Per la cotognata tenera: pesate la polpa pulita dai residui, passatela al passaverdure; intanto ricoprite i torsoli e le bucce con poca acqua e fate bollire dolcemente; quando comincerà a gelatinizzare e avrà preso un bel colore aranciato aggiungete il liquido filtrato e pesato al resto,  aggiungete lo zucchero in pari peso della miscela e bollite a fuoco dolce, fino a che la marmellata reggerà alla prova di densità col piattino, allora invasate in vasi sterilizzati e riponete la cotognata ben calda. Facile, no ?

Per la cotognata soda:  fate evaporare a fuoco dolcissimo, in pentola con fondo spesso, la polpa pulita e passata, come sopra, mai stancandovi di mescolare; in un’altra pentola ponete 2/3 del peso delle cotogne e del liquido dei residui (che avrete preparato nel frattempo) in zucchero e 1/3 del peso di acqua, facendo scaldare: appena bolle e diventa limpido spegnete: avrete fabbricato lo sciroppo necessario. Aggiungetelo alla polpa, unite il liquido derivato dalla bollitura dei torsoli e delle bucce con i residui della pulitura delle cotogne, quando saranno leggermente gelatinizzate, come sopra; questo darà colore e consistenza alla cotognata. Continuate a far bollire dolcemente e sempre mescolando la cotognata che si rassoderà man mano. Quando cadrà dal cucchiaio a pezzi densi nella pentola, spegnete il fuoco, stendetela sul piano di marmo (o sintetico) e lisciatela all’altezza desiderata. Tagliatela a pezzi rettangolari, e quando sarà quasi raffreddata, spolverizzatela di zucchero semolato. Inscatolatela in latta da biscotti alla quale avrete foderato la base con carta oleata, ricoprite  la superficie della cotognata di carta oleata ancora, e… nascondetela bene alla vista dei golosi!
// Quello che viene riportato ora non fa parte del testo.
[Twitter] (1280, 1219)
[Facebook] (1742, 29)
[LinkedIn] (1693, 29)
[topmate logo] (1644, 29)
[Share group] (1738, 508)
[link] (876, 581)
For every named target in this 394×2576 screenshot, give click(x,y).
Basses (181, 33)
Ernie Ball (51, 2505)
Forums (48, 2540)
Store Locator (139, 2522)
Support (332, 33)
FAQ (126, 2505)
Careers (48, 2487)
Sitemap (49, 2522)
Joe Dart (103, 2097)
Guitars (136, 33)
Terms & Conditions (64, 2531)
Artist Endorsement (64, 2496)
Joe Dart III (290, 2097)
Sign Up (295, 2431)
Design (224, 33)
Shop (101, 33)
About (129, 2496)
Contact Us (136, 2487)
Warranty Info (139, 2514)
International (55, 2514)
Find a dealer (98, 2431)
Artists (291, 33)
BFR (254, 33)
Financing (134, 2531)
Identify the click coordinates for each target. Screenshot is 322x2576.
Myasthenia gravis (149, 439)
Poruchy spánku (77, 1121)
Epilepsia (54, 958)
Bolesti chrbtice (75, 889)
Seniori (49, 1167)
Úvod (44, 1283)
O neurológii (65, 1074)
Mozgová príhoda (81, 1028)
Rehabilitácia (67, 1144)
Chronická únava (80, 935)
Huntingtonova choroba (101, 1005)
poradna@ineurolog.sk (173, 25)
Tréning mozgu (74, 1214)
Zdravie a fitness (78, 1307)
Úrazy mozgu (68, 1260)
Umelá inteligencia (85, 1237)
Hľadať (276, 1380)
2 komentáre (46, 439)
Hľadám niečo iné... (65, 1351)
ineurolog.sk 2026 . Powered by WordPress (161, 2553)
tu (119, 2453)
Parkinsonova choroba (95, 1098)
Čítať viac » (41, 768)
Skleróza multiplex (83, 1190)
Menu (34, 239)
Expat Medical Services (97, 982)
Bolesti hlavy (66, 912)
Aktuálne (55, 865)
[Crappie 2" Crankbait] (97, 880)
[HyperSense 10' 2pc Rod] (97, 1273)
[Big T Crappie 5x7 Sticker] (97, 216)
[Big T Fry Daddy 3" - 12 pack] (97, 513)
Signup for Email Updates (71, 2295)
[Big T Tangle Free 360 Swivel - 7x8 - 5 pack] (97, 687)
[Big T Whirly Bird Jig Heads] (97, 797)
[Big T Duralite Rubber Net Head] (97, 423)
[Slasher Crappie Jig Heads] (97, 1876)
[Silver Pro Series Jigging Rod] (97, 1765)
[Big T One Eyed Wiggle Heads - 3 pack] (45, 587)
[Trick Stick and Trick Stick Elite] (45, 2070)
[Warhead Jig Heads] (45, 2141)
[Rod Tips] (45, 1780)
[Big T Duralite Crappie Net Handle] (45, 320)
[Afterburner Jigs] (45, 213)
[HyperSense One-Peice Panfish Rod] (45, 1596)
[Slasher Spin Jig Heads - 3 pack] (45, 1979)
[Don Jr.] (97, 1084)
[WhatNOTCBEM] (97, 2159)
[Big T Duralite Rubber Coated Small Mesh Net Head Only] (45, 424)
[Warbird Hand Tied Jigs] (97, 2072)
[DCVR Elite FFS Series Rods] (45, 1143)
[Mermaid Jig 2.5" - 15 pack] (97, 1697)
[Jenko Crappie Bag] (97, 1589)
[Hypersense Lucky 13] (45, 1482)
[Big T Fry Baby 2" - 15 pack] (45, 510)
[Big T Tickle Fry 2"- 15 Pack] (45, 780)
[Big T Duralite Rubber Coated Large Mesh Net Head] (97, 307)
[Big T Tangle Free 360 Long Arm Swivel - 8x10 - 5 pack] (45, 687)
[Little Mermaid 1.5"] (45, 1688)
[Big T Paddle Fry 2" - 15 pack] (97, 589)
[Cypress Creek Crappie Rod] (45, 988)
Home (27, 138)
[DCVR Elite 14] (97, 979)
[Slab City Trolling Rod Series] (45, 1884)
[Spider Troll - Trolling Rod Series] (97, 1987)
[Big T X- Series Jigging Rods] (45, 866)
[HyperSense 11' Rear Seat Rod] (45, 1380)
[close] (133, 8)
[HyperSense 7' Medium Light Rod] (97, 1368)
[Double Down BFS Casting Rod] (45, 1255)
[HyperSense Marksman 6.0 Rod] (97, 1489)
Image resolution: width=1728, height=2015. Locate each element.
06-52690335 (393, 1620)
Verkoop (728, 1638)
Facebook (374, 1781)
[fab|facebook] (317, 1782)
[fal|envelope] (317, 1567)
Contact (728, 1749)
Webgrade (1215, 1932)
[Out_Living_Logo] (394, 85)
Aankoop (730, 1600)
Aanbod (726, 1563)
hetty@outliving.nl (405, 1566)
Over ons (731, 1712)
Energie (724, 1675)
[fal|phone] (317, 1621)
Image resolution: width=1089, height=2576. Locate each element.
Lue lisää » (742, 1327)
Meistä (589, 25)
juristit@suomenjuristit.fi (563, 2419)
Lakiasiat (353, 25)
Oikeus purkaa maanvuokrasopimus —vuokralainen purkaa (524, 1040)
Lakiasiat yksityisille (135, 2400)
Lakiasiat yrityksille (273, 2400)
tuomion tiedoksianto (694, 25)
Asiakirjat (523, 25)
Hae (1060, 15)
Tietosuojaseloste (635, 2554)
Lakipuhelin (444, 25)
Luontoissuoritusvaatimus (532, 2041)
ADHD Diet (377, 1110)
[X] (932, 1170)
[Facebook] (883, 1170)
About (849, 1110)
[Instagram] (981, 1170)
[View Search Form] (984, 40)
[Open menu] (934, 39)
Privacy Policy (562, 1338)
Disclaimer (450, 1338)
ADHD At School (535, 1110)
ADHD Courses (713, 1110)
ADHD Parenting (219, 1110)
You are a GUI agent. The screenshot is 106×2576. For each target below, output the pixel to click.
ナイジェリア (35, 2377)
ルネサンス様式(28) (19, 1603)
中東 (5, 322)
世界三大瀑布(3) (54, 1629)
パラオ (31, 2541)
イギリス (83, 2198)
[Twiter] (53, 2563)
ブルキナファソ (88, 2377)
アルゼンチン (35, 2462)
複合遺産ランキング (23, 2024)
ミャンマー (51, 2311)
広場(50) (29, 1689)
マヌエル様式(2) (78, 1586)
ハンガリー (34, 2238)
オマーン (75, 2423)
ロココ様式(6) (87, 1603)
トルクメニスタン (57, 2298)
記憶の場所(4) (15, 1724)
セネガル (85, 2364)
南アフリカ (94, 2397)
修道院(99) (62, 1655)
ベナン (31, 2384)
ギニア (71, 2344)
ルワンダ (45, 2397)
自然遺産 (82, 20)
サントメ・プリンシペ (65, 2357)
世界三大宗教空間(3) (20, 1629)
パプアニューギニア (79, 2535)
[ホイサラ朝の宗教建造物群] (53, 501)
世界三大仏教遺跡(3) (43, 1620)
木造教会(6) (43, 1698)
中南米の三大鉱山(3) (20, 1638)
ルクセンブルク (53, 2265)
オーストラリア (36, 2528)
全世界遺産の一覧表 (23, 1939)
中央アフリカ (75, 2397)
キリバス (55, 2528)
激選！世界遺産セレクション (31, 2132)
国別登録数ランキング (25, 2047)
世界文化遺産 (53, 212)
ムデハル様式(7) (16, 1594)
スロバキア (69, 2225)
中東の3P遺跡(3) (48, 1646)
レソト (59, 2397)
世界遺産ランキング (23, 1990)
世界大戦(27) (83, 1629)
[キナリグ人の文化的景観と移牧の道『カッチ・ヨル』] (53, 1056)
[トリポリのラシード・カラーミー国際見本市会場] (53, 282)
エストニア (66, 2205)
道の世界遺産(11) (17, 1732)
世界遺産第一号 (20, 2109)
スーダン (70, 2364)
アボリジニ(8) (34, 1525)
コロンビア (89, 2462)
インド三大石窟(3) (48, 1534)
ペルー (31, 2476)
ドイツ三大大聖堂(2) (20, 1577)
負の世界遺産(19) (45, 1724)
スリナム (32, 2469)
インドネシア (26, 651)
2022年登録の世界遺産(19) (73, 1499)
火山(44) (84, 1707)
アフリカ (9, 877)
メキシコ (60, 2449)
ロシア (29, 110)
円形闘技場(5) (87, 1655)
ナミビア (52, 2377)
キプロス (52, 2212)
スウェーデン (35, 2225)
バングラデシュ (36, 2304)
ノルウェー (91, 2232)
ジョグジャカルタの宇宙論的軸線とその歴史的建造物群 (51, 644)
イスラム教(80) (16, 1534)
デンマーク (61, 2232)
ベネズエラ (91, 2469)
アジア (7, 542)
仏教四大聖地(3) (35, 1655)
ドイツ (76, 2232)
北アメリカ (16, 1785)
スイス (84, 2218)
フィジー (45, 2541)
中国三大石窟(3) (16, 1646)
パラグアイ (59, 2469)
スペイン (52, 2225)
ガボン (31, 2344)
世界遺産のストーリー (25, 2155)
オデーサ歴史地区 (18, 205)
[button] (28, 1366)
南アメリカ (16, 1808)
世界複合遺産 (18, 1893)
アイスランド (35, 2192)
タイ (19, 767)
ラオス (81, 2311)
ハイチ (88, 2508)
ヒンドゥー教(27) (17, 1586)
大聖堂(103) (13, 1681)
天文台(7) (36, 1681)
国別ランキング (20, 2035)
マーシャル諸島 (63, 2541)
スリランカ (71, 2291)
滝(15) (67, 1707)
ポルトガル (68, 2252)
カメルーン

Se si vuole cotognata più elegante: riempite di cotognata soda ancora calda le formine che preferite, e sformatele il giorno dopo. In alternativa al metodo precedente si possono pennellare le formine tolte dallo stampo con zucchero “a filo” cioè bollito con poca acqua finché fa il filo sollevandolo col cucchiaino; le otterrete glassate di zucchero cristallino come nelle migliori pasticcerie. Conservatela come detto.